Let the motion of beings be of whatsoever nature it may, it is always the necessary consequence of their essence, or of the properties which compose them, and of those causes of which they experience the action. Each being can only move and act after a particular manner; that is to say, conformably to those laws which result from its peculiar essence, its particular combination, its individual nature: in short, from its specific energies, and those of the bodies from which it receives an impulse. It is this that constitutes the invariable laws of motion: I say _invariable_, because they can never change, without producing confusion in the essence of things. It is thus that a heavy body must necessarily fall, if it meets with no obstacle sufficient to arrest its descent; that a sensible body must naturally seek pleasure, and avoid pain; that fire must necessarily burn, and diffuse light.

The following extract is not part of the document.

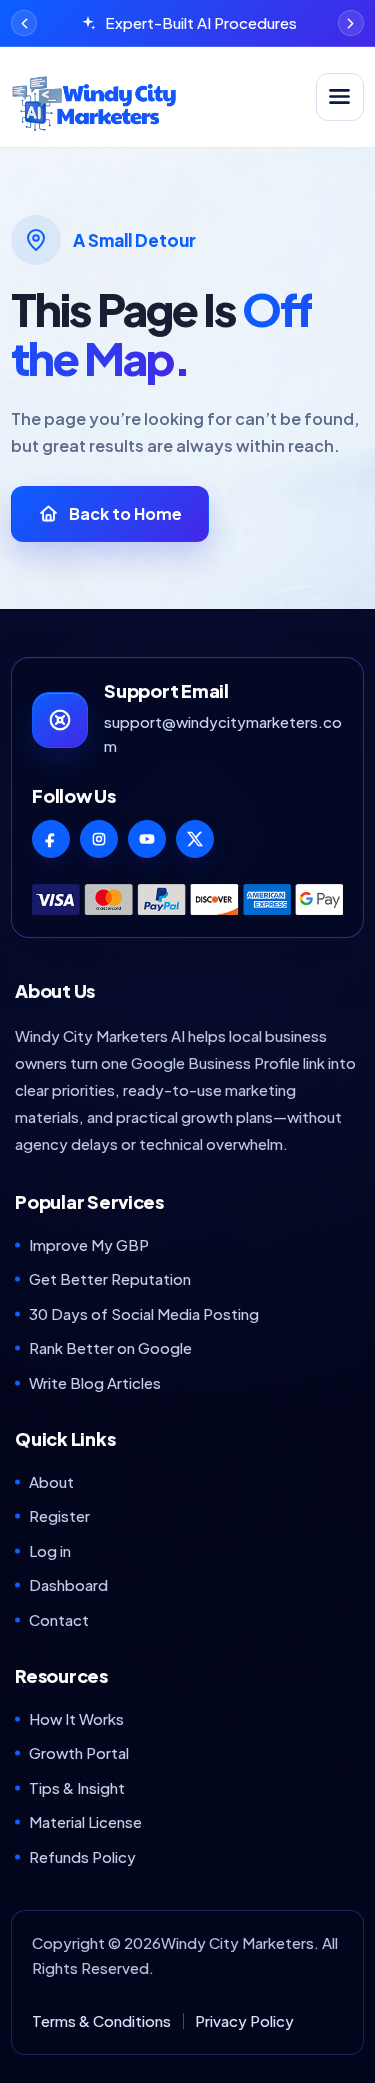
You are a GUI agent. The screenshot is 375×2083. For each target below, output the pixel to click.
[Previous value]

Each being, then, has laws of motion, that are adapted to itself, and constantly acts or moves according to these laws; at least when no superior cause interrupts its action. Thus, fire ceases to burn combustible matter, as soon as sufficient water is thrown into it, to arrest its progress. Thus, a sensible being ceases to seek pleasure, as soon as he fears that pain will be the result.
The communication of motion, or the medium of action, from one body to another, also follows certain and necessary laws; one being can only communicate motion to another, by the affinity, by the resemblance, by the conformity, by the analogy, or by the point of contact, which it has with that other being. Fire can only propagate when it finds matter analogous to itself: it extinguishes when it encounters bodies which it cannot embrace; that is to say, that do not bear towards it a certain degree of relation or affinity.